Make sure the garden is free of any of last year’s plant material (leaves, stems, roots, fruit), especially if you had a disease or insect problem last year because it will carry over this year if the material is still in the garden.
If you’re planting a garden in the same site as last year, plan on rotating related crop families out of the same garden area for three years to reduce disease and insect pressure. This reduces the likelihood of a soil pathogen building up in the soil. Keep records of your garden layout for planning next year. Templates for garden planning can be found online.
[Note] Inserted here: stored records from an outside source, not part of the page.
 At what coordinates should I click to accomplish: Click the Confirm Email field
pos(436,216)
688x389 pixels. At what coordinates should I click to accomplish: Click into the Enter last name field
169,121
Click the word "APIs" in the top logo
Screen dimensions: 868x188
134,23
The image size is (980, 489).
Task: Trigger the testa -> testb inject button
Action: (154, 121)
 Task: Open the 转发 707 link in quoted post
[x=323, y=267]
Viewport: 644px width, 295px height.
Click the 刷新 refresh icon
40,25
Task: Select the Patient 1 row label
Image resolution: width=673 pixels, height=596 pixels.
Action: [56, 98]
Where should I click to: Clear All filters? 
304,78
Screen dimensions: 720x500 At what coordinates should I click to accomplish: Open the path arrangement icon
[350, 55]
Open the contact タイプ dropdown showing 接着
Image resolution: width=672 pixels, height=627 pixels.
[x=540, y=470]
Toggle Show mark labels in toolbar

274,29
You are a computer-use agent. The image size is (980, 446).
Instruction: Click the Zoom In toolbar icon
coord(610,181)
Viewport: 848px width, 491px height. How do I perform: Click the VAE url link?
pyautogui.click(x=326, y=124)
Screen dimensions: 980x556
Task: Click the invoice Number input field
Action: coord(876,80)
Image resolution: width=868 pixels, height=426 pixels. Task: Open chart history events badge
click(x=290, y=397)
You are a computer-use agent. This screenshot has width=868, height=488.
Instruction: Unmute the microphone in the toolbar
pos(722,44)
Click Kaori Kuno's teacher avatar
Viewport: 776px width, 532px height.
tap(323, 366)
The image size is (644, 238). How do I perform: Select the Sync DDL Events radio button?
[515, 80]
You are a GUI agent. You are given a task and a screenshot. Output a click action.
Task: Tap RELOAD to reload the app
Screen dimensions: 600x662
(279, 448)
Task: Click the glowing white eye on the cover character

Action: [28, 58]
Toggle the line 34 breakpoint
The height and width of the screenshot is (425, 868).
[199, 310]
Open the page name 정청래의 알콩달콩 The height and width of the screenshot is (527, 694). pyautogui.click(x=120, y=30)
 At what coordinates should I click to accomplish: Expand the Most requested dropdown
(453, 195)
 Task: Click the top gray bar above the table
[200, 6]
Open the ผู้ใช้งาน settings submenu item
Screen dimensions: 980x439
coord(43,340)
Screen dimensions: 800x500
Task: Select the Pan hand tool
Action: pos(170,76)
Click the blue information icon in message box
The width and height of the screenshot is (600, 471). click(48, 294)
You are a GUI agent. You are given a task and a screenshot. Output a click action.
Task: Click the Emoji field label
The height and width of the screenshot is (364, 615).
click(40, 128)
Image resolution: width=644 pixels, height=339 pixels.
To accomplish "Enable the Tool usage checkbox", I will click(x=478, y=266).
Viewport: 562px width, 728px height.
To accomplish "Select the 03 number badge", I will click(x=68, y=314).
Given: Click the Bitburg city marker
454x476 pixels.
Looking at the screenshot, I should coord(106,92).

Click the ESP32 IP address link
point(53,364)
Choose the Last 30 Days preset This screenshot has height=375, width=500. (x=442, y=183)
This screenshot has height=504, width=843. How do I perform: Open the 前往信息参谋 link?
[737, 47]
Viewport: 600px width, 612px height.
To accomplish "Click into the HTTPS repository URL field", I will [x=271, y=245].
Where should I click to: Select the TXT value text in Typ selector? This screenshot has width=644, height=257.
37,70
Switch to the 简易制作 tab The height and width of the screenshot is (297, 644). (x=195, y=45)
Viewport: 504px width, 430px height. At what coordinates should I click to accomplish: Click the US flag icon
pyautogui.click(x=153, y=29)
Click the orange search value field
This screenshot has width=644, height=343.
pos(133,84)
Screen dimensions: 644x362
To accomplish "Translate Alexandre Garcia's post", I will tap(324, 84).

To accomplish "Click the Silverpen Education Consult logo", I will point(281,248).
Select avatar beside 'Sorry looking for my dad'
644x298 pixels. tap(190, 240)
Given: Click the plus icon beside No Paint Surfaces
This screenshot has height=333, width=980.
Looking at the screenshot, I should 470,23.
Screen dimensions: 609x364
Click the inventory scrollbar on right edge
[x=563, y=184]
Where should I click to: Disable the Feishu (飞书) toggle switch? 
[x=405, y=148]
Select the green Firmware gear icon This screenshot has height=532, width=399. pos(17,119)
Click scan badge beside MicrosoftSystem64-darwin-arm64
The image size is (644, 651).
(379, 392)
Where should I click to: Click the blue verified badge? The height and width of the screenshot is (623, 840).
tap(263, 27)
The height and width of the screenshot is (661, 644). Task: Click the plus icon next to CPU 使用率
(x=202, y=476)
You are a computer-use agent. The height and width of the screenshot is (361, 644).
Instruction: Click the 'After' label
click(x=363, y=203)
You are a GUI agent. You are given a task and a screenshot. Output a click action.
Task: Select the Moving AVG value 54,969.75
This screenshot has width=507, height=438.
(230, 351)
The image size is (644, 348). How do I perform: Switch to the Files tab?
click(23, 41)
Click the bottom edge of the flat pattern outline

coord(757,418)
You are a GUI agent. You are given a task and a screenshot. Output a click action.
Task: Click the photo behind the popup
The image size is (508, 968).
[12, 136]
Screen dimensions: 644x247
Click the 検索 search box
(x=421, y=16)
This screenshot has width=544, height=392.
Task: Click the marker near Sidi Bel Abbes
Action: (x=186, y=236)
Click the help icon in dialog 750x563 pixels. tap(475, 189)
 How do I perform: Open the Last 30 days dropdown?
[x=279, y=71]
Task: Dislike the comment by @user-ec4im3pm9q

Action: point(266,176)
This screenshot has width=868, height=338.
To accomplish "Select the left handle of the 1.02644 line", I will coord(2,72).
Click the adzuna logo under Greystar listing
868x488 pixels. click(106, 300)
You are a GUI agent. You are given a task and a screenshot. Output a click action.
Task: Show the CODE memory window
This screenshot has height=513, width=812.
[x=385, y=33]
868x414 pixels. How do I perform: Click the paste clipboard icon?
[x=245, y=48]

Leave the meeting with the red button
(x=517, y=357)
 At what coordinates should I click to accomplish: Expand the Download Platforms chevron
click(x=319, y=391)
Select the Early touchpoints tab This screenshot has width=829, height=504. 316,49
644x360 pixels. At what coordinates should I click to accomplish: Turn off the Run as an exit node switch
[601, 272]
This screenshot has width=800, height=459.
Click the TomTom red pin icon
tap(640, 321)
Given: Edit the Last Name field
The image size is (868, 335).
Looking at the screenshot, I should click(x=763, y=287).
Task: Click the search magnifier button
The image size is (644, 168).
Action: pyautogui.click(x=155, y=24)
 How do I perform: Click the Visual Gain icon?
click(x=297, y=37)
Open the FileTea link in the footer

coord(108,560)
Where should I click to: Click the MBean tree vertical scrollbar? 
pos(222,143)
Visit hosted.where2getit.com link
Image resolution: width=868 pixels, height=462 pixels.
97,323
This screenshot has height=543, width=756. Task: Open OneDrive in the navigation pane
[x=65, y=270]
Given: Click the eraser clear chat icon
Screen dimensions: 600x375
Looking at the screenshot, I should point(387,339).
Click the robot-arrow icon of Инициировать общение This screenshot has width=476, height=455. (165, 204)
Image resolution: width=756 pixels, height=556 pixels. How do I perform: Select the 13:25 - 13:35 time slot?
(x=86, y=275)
Related plants that should not be grown in the same area of the garden year after year:
● Tomato, potato, pepper, eggplant
● Cucumber, watermelon, squash, pumpkin, muskmelon
● Snap bean, pea, lima bean
● Broccoli, cauliflower, kale, cabbage, brussels sprout, turnips, rutabaga, mustard
● Beet, spinach, swiss chard
● Onion, garlic, chive, leek, shallot
● Carrot, parsley, celery, celeriac, parsnip
When purchasing seeds for this year, check the packet for disease resistance. For instance, if your cucumbers had a powdery mildew infection last year, look for powdery mildew-resistant varieties this year.
Now is also a good time for soil testing before spring fertilizer applications to determine which amendments to apply, if any. A healthy, properly-fertilized plant will be less susceptible to disease and/or insects. UD soil testing information is available on the Soil Testing web page.
Good luck, and have a great growing season!